Он развернул нетерпеливого коня, присвистнул и поскакал назад.
Нечай не испытывал ни малейшего желания добирать щенков. Азарт погони выветрился, идти было тяжело: ноги не слушались и подгибались с непривычки к верховой езде, да кололо колено. Путь, что он проскакал за несколько минут, догоняя свору, пешком занял у него не меньше часа. Сапоги промокли.
Гибкая, тяжелая палка в последний раз рассекает воздух, и Нечай успевает коротко вдохнуть и захлопнуть рот, прежде чем она опускается на спину, разбрызгивая кровь по сторонам. От боли его снова скручивает узлом, руки рвут путы, и выгибается спина. Он думает, что умирает: от такого наверняка умирают. Кровь течет по его бокам, скапливается на скамье и оттуда капает на землю. Боль не отступает, наоборот, зреет, нарастает и тошнотой берет за горло. Монах недовольно утирается рукавом и кивает братьям:
– Отвязывайте. Хватит с него. Чего доброго, подохнет.
Нечая колотит крупной дрожью, он еще не верит, что все кончилось, и не может шевельнуться. Он оглушен, он испуган до немоты – никогда в жизни больше он не переживет такого. Гордость слетает с него шелухой, он обещает себе каяться и целовать крест, как только ему предложат. Он согласен на все, только никогда больше не надо так… с ним…
Окровавленные батоги с ободранной корой бросают в корыто, и один чернец, кряхтя, нагибается и начинает развязывать тугие узлы, ломая ногти.
– Затянул-то… Резать хорошую веревку придется… – ворчит он раздраженно, – за что разбойника-то к нам?
– Говорят, за богохульство, – пожимает плечами второй, распутывая веревки на ногах.
– За богохульство язык усекают.
– Может, покаялся? Посмотри, он живой там? Лежит молчком.
– Да живой, живой. Чего ему сделается? Через недельку пойдет в Богоявленский монастырь со всеми.
Чернец рвет узел зубами, и веревки слабеют. Он берет Нечая за запястья, поворачивается спиной, и, положив его на плечи, как мешок, тащит в сторону архиерейского дома. Босые ноги волочатся по земле и бьются о мелкие, острые камушки, которыми выложена дорожка, а потом – о ступени лестницы, ведущий в подпол.

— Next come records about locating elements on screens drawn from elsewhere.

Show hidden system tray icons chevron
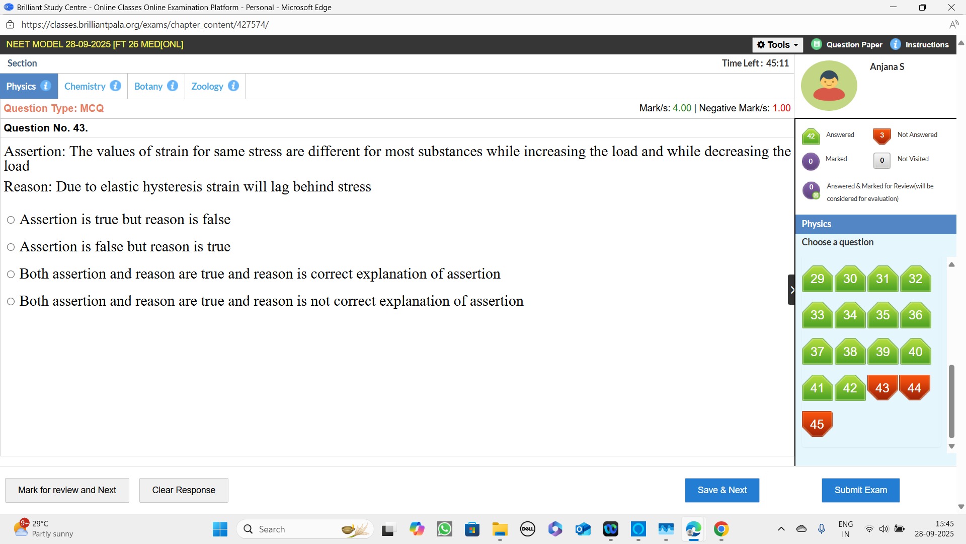Viewport: 966px width, 544px height. coord(781,529)
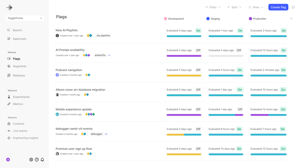Viewport: 296px width, 168px height.
Task: Expand the View options dropdown
Action: 256,7
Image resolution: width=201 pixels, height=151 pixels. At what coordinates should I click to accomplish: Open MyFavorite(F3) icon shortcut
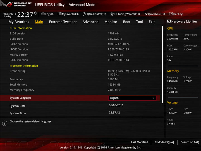coord(59,14)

В подполе земляной пол, а потолок, по которому тянутся почерневшие круглые балки, едва ли выше двух аршин. Чернец сгибается в три погибели, втаскивает Нечая внутрь и бросает на пол у входа. Под потолком, с двух сторон проделаны махонькие окна, в которые не пролезет и кошка. Из приоткрытой двери падает свет, и Нечай видит колодников, сидящих на полу вдоль обмазанных глиной стен. Никто из них не шевелится, некоторые даже не поворачивают головы, чтоб взглянуть на новичка.

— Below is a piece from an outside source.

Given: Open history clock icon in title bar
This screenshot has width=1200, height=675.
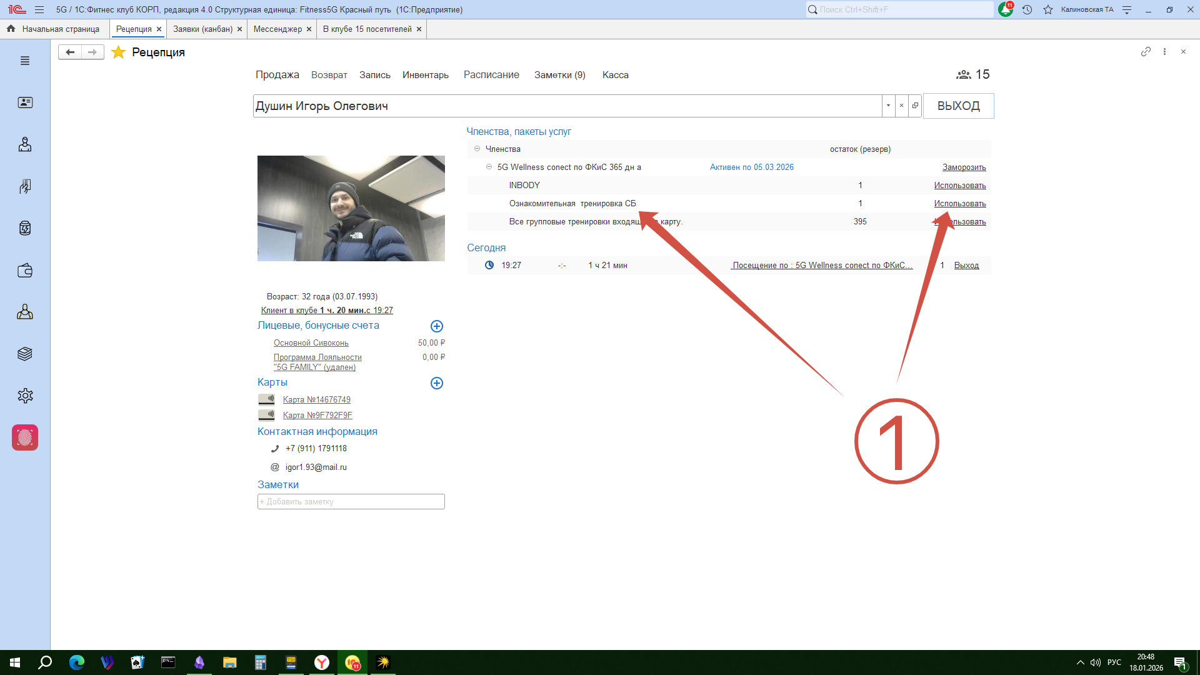Looking at the screenshot, I should [1027, 9].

Тяжелая дверь закрывается со скрипом, шуршит засов, и в подполе становится темно.
– Еще один страдалец за истинную веру, – произносит хриплый голос, вздыхает и всхлипывает.
Нечай скрипит зубами, его вдруг берет зло: на свою слабость, на свой страх, и на обещания самому себе.
– Пошел ты в… со своей истинной верой! – рычит он и ругается долго и отвратительно.
– Этот – наш, – раздается глумливый смешок из другого угла.
Нечай проснулся как от толчка. Все сначала. По кругу. Ему никогда не избавится от этих снов.
Тело ломало от вчерашних приключений, и до сих пор подрагивали колени. Когда Нечай вышел из болота на остров, его, как назло, встретили рядковские мужики – охотники добрали волчат, а загонщики успели дойти до линии стрелков. Все уже знали, что матерый ушел подранком, и из оцепления прорвалась мать-волчица с одним щенком. Несмотря на это, Туча Ярославич нашел охоту удачной: взяли семерых волков, одного переярка струнили и отвезли в усадьбу живьем – притравливать молодых гончаков.
В усадьбе для загонщиков накрыли столы и хорошо угостили: нажарили поросят и выкатили бочонок густого вишневого вина. Вина Нечай выпил с удовольствием, однако с еще большим удовольствием он бы отправился домой, на печь.
За столом было весело: мужики вспоминали подробности охоты, восхищались удалью Тучи Ярославича, в одиночку, голыми руками струнившего волка. Только Радей сидел насупившись и пил вино кружку за кружкой. Сыновья старались от него не отстать, но быстро захмелели.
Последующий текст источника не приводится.